EXTRACT TO READ
·····

Suppose we decide not to reason why, and just do it. Trump had 25% support back in August, based on a sample size of 381, and he has 26% support now, based on a sample size of 398. We’re talking a difference of 1% between the two samples, with a MOE of >5% for each one. This isn’t evidence that Trump’s support has increased between August 11-13 and now.
That should have been “We knew Trump’s support had increased a bit between the August 11-13 Fox News poll and the second debate” - sorry about the omission.
Look, you can’t just go puffing polls one day as evidence of how Trump’s support is increasing, and ignore them later on when it’s inconvenient.
Well, OK, maybe you can. I think that speaks for itself.
Oh, and how about that Quinnipiac poll? Trump’s support increased from 28% on 8/20 to 8/25, to 25% on 9/17 to 9/21. It increased by, uh, -3%. There’s some apples for you.
I’m just using the polls that RCP includes, and ignoring the polls that it ignores. I happen to think that their standards are good ones, because they’re excluding Zogby and SurveyMonkey and Morning Consult, just as I would do on my own, because those pollsters have either poor track records, or negligible track records.
But I’m not including or ignoring any polls because I agree or disagree with the results of those polls. I’m strictly following RCP. If you want to take that as evidence of picking and choosing, I can’t stop you from doing so.
Hell, on Trump, we’re on the same side (if for opposite reasons). I’d like to see him keep doing well in the polls. But unlike you, I can recognize that he had been polling better in the 3-4 weeks preceding the second debate than he has been polling since.
You, OTOH, got all excited about the polls in that period before the second debate because they showed his support increasing, and now you want to ignore them so you can still claim his support is increasing.

·····

MATERIAL SHOWN

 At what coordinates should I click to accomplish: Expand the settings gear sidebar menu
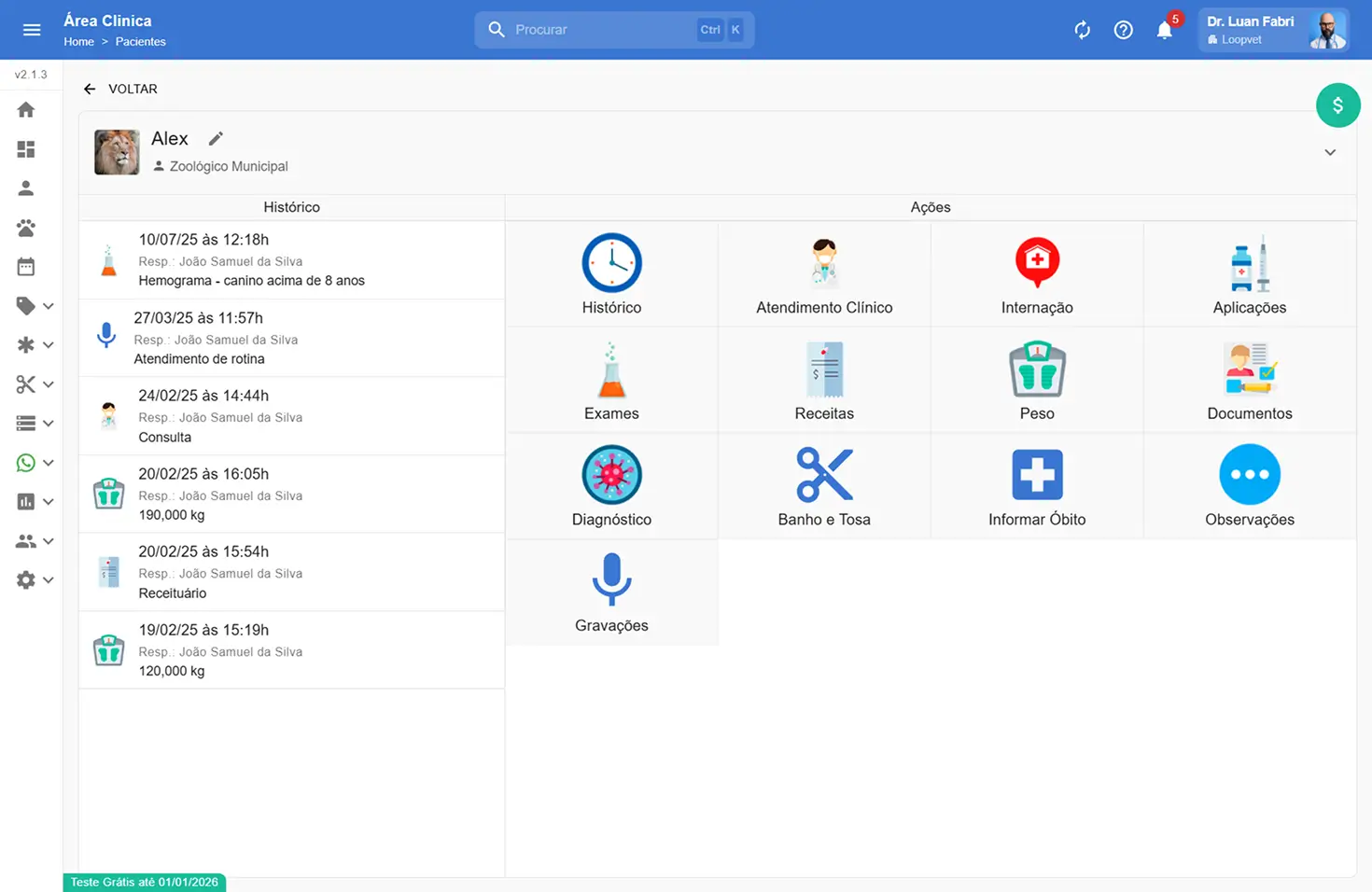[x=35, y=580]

·····

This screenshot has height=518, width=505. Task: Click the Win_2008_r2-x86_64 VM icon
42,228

·····

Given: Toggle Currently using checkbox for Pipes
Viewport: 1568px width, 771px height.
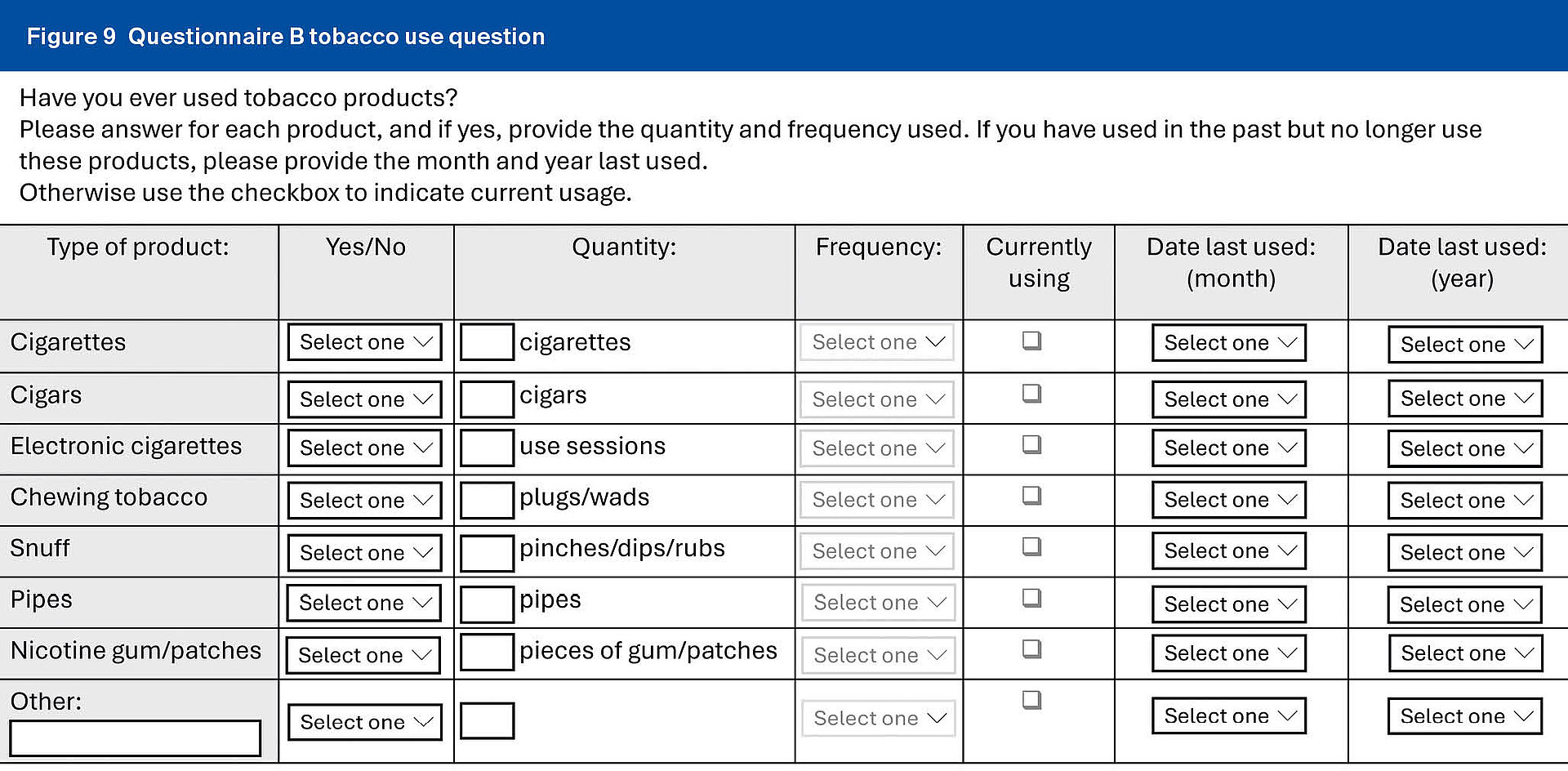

·····

TASK INSTRUCTIONS
a) In the comment on Trump's poll numbers, copy out the part that opens with the words containing "Look, you can’t" and closes with "apples for you.", replacing "puffing" with "touting".
b) According to the comment on Trump's poll numbers, what sample size was behind Trump's 25% support figure from August?

SOLUTIONS TO EACH TASK
a)
Look, you can’t just go touting polls one day as evidence of how Trump’s support is increasing, and ignore them later on when it’s inconvenient.
Well, OK, maybe you can. I think that speaks for itself.
Oh, and how about that Quinnipiac poll? Trump’s support increased from 28% on 8/20 to 8/25, to 25% on 9/17 to 9/21. It increased by, uh, -3%. There’s some apples for you.

b) 381